DataFrame Workloads with Coiled#
Dask and Coiled make it easy to access, manipulate, and transform large tabular datasets in the cloud. Dask DataFrame scales out pandas, and is a natural and modern replacement for Spark.
There are many ways to use Coiled for data analysis and transformation. This page collects a few common patterns and points you to useful documentation and examples.
This page may be helpful for you if …
You want to …
Transform terabytes of Parquet data
Query massive tables with Python
Run Python jobs on a schedule
You’re pained by …
Running out of memory
Spark’s UX making you cry
Slow startup, poor observability
In this post we’ll go through some common workflows, and make a general case for Coiled for tabular data analysis and transformation workloads.
Dask does what pandas does (but bigger and better)
Dask DataFrame does what Pandas does#
Just bigger and better.
Dask DataFrame is composed of many small pandas DataFrames spread across a cluster of machines. This makes it trivial for your team to adopt Dask if your team already uses Python and pandas.
import pandas as pd
orders = pd.read_parquet("orders.parquet")
accounts = pd.read_parquet("accounts.parquet")
df = orders.merge(accounts, on="id")
df.to_parquet("merged.parquet")
Easy and Familiar API ✅
Combines well with other Python code ✅
Kinda slow ❌
Breaks when data gets too big ❌
import dask.dataframe as dd
orders = dd.read_parquet("s3://my-bucket/orders.*.parquet")
accounts = dd.read_parquet("s3://my-bucket/accounts.*.parquet")
df = orders.merge(accounts, on="id")
df.to_parquet("s3://my-bucket/merged.parquet")
Easy and familiar API ✅
Combines well with other Python code ✅
Pretty fast ✅
Scales comfortably from 10 GiB to 10 TiB ✅
To learn more about Dask DataFrame, see Dask DataFrame Documentation or see the Uber-Lyft exploratory analysis example
Alternatively, Coiled supports other stuff too, including …
Performance at Scale#
There are many options today for DataFrame libraries including Spark, Dask, DuckDB, Polars, and others. Dask is robustly fast at scale. When calculating on the popular TPC-H benchmark suite Dask wasn’t always the fastest (especially at small scale, when Polars and DuckDB are really impressive) but it was fastest at large scale (easily beating Spark) and it was the most robustly performant across scales.
For more information, read about TPC-H Benchmarks
Regular Production Jobs#
Q: How do I use Coiled in my CI/CD pipeline for regular production jobs?
A: Because you can use Coiled from anywhere you run Python, Coiled composes naturally with all job schedulers. Just keep using whatever you’re using today.

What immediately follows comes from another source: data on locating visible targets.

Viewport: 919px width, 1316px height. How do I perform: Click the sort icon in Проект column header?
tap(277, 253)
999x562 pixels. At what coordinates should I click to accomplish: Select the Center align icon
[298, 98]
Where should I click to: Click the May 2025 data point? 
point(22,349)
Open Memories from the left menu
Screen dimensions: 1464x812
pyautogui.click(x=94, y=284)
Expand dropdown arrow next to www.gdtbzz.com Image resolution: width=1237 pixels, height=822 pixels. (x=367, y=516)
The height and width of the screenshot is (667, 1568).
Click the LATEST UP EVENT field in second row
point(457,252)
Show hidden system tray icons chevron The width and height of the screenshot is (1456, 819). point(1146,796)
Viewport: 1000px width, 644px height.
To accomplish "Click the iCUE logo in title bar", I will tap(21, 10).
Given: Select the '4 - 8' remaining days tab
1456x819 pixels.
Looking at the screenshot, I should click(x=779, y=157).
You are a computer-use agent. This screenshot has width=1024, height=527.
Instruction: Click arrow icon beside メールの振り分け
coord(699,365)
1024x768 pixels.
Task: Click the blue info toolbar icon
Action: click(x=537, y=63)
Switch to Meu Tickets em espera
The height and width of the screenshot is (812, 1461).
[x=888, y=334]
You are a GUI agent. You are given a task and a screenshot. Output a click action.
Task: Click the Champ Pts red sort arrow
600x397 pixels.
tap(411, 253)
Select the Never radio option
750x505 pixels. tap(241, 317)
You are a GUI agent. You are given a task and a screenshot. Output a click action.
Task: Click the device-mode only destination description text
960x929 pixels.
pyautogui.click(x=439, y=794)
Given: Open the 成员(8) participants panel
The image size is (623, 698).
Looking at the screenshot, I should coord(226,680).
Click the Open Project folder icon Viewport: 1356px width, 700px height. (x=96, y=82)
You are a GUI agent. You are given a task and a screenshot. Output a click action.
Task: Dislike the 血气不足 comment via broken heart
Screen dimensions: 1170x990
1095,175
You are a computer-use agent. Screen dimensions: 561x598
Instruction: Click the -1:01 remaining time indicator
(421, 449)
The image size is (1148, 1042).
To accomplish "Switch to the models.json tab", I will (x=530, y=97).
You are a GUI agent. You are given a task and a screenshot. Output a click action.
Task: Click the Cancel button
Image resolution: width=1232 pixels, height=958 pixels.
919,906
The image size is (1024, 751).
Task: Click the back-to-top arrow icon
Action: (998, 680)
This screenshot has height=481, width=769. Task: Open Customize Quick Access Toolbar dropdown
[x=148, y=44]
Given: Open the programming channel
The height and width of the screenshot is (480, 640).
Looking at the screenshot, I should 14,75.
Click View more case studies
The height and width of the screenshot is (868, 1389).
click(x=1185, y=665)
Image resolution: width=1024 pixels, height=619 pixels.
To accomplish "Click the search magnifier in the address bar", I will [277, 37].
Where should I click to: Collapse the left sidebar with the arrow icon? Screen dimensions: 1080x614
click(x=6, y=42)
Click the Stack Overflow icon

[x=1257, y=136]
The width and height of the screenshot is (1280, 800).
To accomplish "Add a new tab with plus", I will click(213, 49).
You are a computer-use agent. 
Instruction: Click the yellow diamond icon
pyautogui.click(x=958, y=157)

Other frameworks tie you into a certain job scheduling frameworks (ahem, Databricks) or depend on explicit third-party integrations. That may be what you want, or it may be terrible for your use case. Fortunately, because of Coiled’s Environment Synchronization, you can use Coiled from anywhere that lets you call Python code.
Here are some examples, but the point is that Coiled works from anywhere
from prefect import task, flow
import coiled
@task
def my_job_task(...):
with coiled.Cluster(...) as cluster:
...
See Prefect documentation for more information and different ways to use the projects
from dagster import op
import coiled
@op
def my_regular_job(...):
with coiled.Cluster(...) as cluster:
...
See Example: Dagster and Coiled for Production for a worked example.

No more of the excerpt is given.